「パンズ・ラビリンス(06年)」
ファンタジーというと、どうしても「ハリー・ポッター」や「ナルニア国物語」といった、家族一緒に楽しめるというイメージが強いけれど、それとはちょっと、いや、だいぶ雰囲気の違う映画がこれ。
「44年、スペイン内戦は終息したが、フランコ将軍の圧制に抵抗するゲリラたちは、山にこもって戦いを続けていた。
その最前線に、母親の再婚相手、フランコ軍のビダル大尉と暮らすために、オフェリアという少女がやって来る。
だが、そこに待っていた大尉は冷酷な男で、母親の体に宿った自分の息子にしか興味を示さず、オフェリアは孤独な日々を送る。
そんなとき、オフェリアは迷宮のなかで出会ったパン(牧神)に、彼女は地底世界の王女の生まれ変わりだと告げられたのだった」
こうして主人公のオフェリアは現実とも幻想とも付かない世界のなかに足を踏み入れていくのだが、そのゆくてに彼女を待っていたものは…。
いつも見ているようなファンタジー映画のつもりでスクリーンに向かっていると、かなりショックを受ける作品である(PG12指定)。

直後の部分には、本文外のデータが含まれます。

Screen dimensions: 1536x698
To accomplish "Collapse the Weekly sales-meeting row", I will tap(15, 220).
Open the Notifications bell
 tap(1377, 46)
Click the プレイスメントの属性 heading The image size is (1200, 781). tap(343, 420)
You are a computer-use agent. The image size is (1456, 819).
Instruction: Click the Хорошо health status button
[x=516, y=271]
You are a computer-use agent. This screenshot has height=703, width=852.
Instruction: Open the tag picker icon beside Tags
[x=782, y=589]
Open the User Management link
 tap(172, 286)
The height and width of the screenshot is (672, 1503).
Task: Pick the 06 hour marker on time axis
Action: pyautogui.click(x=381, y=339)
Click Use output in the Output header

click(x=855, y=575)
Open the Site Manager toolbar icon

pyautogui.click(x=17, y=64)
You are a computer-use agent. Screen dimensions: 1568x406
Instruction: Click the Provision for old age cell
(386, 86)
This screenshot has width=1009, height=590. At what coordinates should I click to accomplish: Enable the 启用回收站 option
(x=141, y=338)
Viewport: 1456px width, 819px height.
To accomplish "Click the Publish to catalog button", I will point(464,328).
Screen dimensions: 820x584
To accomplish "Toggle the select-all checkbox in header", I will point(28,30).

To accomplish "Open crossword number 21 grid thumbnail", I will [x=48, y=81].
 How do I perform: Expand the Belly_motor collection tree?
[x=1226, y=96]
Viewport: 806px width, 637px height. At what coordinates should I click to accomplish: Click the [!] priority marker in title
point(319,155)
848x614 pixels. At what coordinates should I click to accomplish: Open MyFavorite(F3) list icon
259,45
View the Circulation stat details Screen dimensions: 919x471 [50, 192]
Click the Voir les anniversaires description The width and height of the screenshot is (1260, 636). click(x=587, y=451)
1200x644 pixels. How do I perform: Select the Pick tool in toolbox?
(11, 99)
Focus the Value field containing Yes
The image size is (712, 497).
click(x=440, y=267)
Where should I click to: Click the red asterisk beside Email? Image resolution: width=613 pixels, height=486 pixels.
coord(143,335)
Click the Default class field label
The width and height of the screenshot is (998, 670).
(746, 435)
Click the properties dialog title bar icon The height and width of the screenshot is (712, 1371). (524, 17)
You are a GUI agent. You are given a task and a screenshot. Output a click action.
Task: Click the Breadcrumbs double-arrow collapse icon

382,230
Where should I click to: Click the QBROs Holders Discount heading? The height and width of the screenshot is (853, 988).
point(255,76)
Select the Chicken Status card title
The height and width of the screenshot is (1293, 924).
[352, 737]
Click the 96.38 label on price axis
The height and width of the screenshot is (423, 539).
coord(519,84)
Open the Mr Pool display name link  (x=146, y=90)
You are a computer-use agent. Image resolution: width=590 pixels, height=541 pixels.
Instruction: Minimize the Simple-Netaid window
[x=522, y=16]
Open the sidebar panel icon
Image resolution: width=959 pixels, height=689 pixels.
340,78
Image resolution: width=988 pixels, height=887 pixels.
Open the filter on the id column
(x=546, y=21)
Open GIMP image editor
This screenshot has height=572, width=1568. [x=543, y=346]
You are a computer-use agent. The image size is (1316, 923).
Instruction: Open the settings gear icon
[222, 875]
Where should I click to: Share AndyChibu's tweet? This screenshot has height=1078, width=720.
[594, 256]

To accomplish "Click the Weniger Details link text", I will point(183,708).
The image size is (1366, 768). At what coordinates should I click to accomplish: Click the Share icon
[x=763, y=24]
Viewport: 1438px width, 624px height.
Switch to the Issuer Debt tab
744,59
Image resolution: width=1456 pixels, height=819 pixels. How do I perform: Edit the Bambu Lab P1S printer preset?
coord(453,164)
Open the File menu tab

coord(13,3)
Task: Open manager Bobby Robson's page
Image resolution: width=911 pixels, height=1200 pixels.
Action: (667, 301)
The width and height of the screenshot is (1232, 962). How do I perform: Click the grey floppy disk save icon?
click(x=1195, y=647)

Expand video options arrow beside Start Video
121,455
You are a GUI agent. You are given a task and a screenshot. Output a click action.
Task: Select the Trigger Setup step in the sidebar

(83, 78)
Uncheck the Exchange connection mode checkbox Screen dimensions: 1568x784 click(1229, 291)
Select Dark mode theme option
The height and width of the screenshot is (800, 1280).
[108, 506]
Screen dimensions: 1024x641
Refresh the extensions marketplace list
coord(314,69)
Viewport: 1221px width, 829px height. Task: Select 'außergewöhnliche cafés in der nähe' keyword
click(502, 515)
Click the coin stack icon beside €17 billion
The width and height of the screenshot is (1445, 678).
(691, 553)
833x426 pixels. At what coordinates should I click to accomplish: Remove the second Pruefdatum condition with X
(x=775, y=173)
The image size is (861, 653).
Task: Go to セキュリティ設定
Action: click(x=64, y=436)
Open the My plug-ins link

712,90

妖精たちの造形もかわいげはなくグロテスクであるし、それ以上に人間たちの織りなす現実の恐怖は、もっと救いがない。
にもかかわらず、これは「ほの暗い美しさ」に彩られた秀作だと言っていいだろう。
現実世界とオフェリアの幻想の世界が同時進行のかたちで並行して描かれているため、どっちつかずになる感じがあるのはもったいないが…。